La demande sociale pour l'histoire du temps présent est plus grande que pour celle d'autres périodes. Et même, comme l'écrit l'un des intervenants, « l'histoire du temps présent [...] est souvent faite à la demande de la société elle-même ». D'où le fait que «... ce type d'histoire interpelle nécessairement la morale et la politique...». Une interrogation essentielle, à laquelle aucun historien, me semble-t-il, ne peut se soustraire est amenée par Philippe Burin : est-ce que tout peut être « historisé »? Burrin pose la question de la possibilité ou de l'impossibilité d'inscrire dans l'évolution historique des phénomènes qui posent des problèmes éthiques fondamentaux (comme le génocide juif), au risque de les banaliser. Face à ce dilemme, Serge Bernstein dit voir des inconvénients à « exclure » un événement « en quelque sorte de l'histoire en le considérant comme tellement exceptionnel qu'ils ne pourrait en aucun cas, jamais, se reproduire dans d'autres circonstances. Il me semble que rien ne doit échapper à l'analyse historique, aussi graves, aussi insupportables que soient les problèmes posés ». (p. 56)
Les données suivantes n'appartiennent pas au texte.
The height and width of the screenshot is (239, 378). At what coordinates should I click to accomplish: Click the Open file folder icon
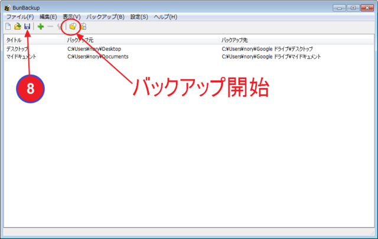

L'histoire du temps présent, à cause de sa complexité (et donc de sa fragilité), ne peut qu'inciter celui qui la pratique à redoubler de rigueur. Par son attention au contingent, à l'événement, elle devrait nous mettre en garde contre le piège de ce que Sartre appelait l'« illusion rétrospective », la rationalisation a posteriori.

Pierre Nora résume d'ailleurs bien quelques-unes des avancées théoriques de ce type d'histoire marqué du sceau du présent historique : [... ] des catégories d'intelligibilité temporelle qui lui sont particulières, comme la notion de génération par exemple, ou le retour sur la notion d'événement, la montée en puissance d'une histoire critique de la mémoire, la centralité nouvelle de l'histoire culturelle, le retour de l'histoire politique sous le signe du politique, l'attention neuve à des sujets comme les intellectuels, les symboles, les commémorations, une interrogation elle-même inédite sur ce qui nous est authentiquement contemporain. (p. 47)
Le présent ouvrage nous laisse avec bien des questions que l'on aimerait voir posées dans le contexte québécois. Pourtant, si plusieurs chercheurs d'ici abordent les rivages du « temps présent », peu semblent le faire à partir du cadre conceptuel esquissé dans cet ouvrage. Puisse sa lecture en inciter quelques-uns à le faire.